Data items:

● ● ●

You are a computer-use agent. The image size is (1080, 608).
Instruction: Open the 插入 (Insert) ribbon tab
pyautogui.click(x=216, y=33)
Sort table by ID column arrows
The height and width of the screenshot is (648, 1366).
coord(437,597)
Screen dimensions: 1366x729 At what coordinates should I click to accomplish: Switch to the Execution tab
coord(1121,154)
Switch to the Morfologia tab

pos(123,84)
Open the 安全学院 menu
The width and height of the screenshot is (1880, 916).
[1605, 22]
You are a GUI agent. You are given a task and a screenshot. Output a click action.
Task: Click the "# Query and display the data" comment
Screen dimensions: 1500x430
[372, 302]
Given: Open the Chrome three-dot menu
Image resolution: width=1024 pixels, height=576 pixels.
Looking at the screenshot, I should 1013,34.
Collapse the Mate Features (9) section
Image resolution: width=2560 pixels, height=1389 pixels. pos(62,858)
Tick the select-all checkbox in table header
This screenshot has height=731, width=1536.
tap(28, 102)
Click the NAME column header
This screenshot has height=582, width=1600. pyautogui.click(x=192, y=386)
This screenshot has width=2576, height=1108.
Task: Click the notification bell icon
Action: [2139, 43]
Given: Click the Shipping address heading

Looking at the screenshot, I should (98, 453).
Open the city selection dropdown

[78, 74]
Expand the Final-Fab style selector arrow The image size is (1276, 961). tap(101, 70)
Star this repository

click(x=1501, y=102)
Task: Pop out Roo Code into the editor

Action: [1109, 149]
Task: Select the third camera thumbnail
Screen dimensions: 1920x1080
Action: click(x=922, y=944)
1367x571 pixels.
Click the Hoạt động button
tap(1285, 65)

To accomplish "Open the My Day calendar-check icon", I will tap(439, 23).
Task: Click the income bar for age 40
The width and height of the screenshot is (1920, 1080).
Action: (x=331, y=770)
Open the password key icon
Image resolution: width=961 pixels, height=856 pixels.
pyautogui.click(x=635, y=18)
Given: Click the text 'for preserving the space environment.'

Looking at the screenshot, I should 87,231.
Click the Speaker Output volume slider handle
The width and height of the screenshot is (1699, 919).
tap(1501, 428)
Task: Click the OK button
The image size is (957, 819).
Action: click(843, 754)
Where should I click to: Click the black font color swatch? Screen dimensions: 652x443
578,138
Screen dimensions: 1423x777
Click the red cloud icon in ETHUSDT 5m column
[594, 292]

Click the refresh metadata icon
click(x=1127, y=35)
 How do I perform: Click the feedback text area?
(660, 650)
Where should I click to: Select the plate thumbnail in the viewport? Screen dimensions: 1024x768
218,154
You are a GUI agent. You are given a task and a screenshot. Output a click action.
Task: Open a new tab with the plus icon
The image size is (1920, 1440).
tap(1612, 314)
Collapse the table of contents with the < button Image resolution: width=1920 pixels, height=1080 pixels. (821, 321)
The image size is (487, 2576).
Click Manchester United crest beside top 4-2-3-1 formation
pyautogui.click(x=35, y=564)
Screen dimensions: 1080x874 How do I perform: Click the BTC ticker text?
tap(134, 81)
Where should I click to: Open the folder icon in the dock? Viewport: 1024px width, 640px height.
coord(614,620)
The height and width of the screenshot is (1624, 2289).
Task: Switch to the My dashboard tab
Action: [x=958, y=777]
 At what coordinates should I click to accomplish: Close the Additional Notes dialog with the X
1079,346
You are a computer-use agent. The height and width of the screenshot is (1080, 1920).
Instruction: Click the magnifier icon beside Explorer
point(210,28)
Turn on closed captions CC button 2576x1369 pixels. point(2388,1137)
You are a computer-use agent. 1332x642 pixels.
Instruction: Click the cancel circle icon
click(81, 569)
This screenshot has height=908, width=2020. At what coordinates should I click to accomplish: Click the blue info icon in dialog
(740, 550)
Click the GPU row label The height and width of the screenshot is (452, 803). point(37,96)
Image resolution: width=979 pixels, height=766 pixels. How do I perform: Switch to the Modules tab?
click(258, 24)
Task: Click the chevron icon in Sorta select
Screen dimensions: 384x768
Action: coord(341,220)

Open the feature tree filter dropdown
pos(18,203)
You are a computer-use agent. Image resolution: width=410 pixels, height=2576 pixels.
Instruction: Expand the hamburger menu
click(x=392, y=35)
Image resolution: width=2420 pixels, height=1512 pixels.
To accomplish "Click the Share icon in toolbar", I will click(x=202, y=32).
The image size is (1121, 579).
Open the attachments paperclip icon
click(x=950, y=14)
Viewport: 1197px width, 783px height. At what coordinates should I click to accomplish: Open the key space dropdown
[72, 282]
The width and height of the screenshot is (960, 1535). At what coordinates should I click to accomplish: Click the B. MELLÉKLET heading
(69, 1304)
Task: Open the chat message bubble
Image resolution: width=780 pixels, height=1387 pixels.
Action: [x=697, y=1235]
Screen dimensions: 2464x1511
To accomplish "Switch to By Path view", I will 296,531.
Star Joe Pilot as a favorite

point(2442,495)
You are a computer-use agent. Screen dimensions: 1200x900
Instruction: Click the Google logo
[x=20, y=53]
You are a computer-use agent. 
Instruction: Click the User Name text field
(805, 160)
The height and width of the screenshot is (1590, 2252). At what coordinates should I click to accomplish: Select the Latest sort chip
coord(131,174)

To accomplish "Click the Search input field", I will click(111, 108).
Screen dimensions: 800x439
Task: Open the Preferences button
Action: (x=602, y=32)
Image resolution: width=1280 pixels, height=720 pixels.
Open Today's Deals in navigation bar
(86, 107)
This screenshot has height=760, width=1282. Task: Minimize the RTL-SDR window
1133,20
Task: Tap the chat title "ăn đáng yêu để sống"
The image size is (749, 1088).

● ● ●

Reproduce the data above, replacing every instance of "Instruction" with "Command" and leaving everything else unchanged.

You are a computer-use agent. The image size is (1080, 608).
Command: Open the 插入 (Insert) ribbon tab
pyautogui.click(x=216, y=33)
Sort table by ID column arrows
The height and width of the screenshot is (648, 1366).
coord(437,597)
Screen dimensions: 1366x729 At what coordinates should I click to accomplish: Switch to the Execution tab
coord(1121,154)
Switch to the Morfologia tab

pos(123,84)
Open the 安全学院 menu
The width and height of the screenshot is (1880, 916).
[1605, 22]
You are a GUI agent. You are given a task and a screenshot. Output a click action.
Task: Click the "# Query and display the data" comment
Screen dimensions: 1500x430
[372, 302]
Given: Open the Chrome three-dot menu
Image resolution: width=1024 pixels, height=576 pixels.
Looking at the screenshot, I should 1013,34.
Collapse the Mate Features (9) section
Image resolution: width=2560 pixels, height=1389 pixels. pos(62,858)
Tick the select-all checkbox in table header
This screenshot has height=731, width=1536.
tap(28, 102)
Click the NAME column header
This screenshot has height=582, width=1600. pyautogui.click(x=192, y=386)
This screenshot has width=2576, height=1108.
Task: Click the notification bell icon
Action: [2139, 43]
Given: Click the Shipping address heading

Looking at the screenshot, I should (98, 453).
Open the city selection dropdown

[78, 74]
Expand the Final-Fab style selector arrow The image size is (1276, 961). tap(101, 70)
Star this repository

click(x=1501, y=102)
Task: Pop out Roo Code into the editor

Action: [1109, 149]
Task: Select the third camera thumbnail
Screen dimensions: 1920x1080
Action: click(x=922, y=944)
1367x571 pixels.
Click the Hoạt động button
tap(1285, 65)

To accomplish "Open the My Day calendar-check icon", I will tap(439, 23).
Task: Click the income bar for age 40
The width and height of the screenshot is (1920, 1080).
Action: (x=331, y=770)
Open the password key icon
Image resolution: width=961 pixels, height=856 pixels.
pyautogui.click(x=635, y=18)
Given: Click the text 'for preserving the space environment.'

Looking at the screenshot, I should 87,231.
Click the Speaker Output volume slider handle
The width and height of the screenshot is (1699, 919).
tap(1501, 428)
Task: Click the OK button
The image size is (957, 819).
Action: click(843, 754)
Where should I click to: Click the black font color swatch? Screen dimensions: 652x443
578,138
Screen dimensions: 1423x777
Click the red cloud icon in ETHUSDT 5m column
[594, 292]

Click the refresh metadata icon
click(x=1127, y=35)
 How do I perform: Click the feedback text area?
(660, 650)
Where should I click to: Select the plate thumbnail in the viewport? Screen dimensions: 1024x768
218,154
You are a GUI agent. You are given a task and a screenshot. Output a click action.
Task: Open a new tab with the plus icon
The image size is (1920, 1440).
tap(1612, 314)
Collapse the table of contents with the < button Image resolution: width=1920 pixels, height=1080 pixels. (821, 321)
The image size is (487, 2576).
Click Manchester United crest beside top 4-2-3-1 formation
pyautogui.click(x=35, y=564)
Screen dimensions: 1080x874 How do I perform: Click the BTC ticker text?
tap(134, 81)
Where should I click to: Open the folder icon in the dock? Viewport: 1024px width, 640px height.
coord(614,620)
The height and width of the screenshot is (1624, 2289).
Task: Switch to the My dashboard tab
Action: [x=958, y=777]
 At what coordinates should I click to accomplish: Close the Additional Notes dialog with the X
1079,346
You are a computer-use agent. The height and width of the screenshot is (1080, 1920).
Command: Click the magnifier icon beside Explorer
point(210,28)
Turn on closed captions CC button 2576x1369 pixels. point(2388,1137)
You are a computer-use agent. 1332x642 pixels.
Command: Click the cancel circle icon
click(81, 569)
This screenshot has height=908, width=2020. At what coordinates should I click to accomplish: Click the blue info icon in dialog
(740, 550)
Click the GPU row label The height and width of the screenshot is (452, 803). point(37,96)
Image resolution: width=979 pixels, height=766 pixels. How do I perform: Switch to the Modules tab?
click(258, 24)
Task: Click the chevron icon in Sorta select
Screen dimensions: 384x768
Action: coord(341,220)

Open the feature tree filter dropdown
pos(18,203)
You are a computer-use agent. Image resolution: width=410 pixels, height=2576 pixels.
Command: Expand the hamburger menu
click(x=392, y=35)
Image resolution: width=2420 pixels, height=1512 pixels.
To accomplish "Click the Share icon in toolbar", I will click(x=202, y=32).
The image size is (1121, 579).
Open the attachments paperclip icon
click(x=950, y=14)
Viewport: 1197px width, 783px height. At what coordinates should I click to accomplish: Open the key space dropdown
[72, 282]
The width and height of the screenshot is (960, 1535). At what coordinates should I click to accomplish: Click the B. MELLÉKLET heading
(69, 1304)
Task: Open the chat message bubble
Image resolution: width=780 pixels, height=1387 pixels.
Action: [x=697, y=1235]
Screen dimensions: 2464x1511
To accomplish "Switch to By Path view", I will 296,531.
Star Joe Pilot as a favorite

point(2442,495)
You are a computer-use agent. Screen dimensions: 1200x900
Command: Click the Google logo
[x=20, y=53]
You are a computer-use agent. 
Command: Click the User Name text field
(805, 160)
The height and width of the screenshot is (1590, 2252). At what coordinates should I click to accomplish: Select the Latest sort chip
coord(131,174)

To accomplish "Click the Search input field", I will click(111, 108).
Screen dimensions: 800x439
Task: Open the Preferences button
Action: (x=602, y=32)
Image resolution: width=1280 pixels, height=720 pixels.
Open Today's Deals in navigation bar
(86, 107)
This screenshot has height=760, width=1282. Task: Minimize the RTL-SDR window
1133,20
Task: Tap the chat title "ăn đáng yêu để sống"
The image size is (749, 1088).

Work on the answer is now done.